Les émissions de CO2 des voitures font partie des problématiques les plus importantes écologiquement parlant, sachant que le transport représente 25% des émissions mondiales. Dans le cadre de la transition énergétique, il est plus que fondamental pour les pouvoirs publics de tout faire pour promouvoir une diminution nette de la consommation de pétrole. En effet, si l’on parle toujours d’électricité et d’énergies renouvelables quand on parle de transition énergétique, il faut garder à l’esprit que l’électrique ne représente que 25% de l’énergie finale consommée en France.
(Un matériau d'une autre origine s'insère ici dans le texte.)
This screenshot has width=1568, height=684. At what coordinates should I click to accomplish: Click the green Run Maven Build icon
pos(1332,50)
Le pétrole, c’est 41%. Réfléchir à une transition énergétique sans penser à réduire nos consommations d’énergies fossiles dans les transports paraît complètement irréaliste.
Les voitures, ce sont aussi des conflits d’utilisation dans l’espace urbain. A l’heure où les urbains réclament plus de parcs, plus de terrasses, plus d’espaces publics de loisirs, les villes ne peuvent plus se permettre de perdre chaque jour plus d’espace en places de parking inutiles où dorment des voitures ventouses. A Paris, l’ensemble des places de parking occupent 8 km², soit plus que le plus grand arrondissement de la ville, le 16ème. 37% des places de parking sont directement sur la voirie ou dans des espaces publics, où elles empêchent les vélos de circuler correctement, mais aussi les bus. Se rendre au travail en voiture utilise 28 fois plus d’espace qu’à vélo ou 10 000 fois plus qu’en bus. Autant d’espace qui aurait pu être utilisé à améliorer le confort urbain.
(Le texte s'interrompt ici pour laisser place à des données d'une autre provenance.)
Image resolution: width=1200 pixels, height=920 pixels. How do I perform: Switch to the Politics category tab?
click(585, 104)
Au final, l’idée de villes sans voitures (ou du moins avec une baisse drastique de l’utilisation de la voiture) pourrait faire son chemin. Cela nécessite de repenser intégralement l’aménagement urbain et les transports en commun (voir notre article : Pourquoi il faut repenser la ville pour faire la transition écologique ?), de penser les nouveaux usages de la mobilité comme le covoiturage ou les voitures autonomes. Des villes avec moins de voiture, cela implique une vraie politique d’accessibilité, de nouvelles stratégies de travail comme le télétravail.
Mais en fin de compte, est-ce que la ville ne se porterait pas mieux ?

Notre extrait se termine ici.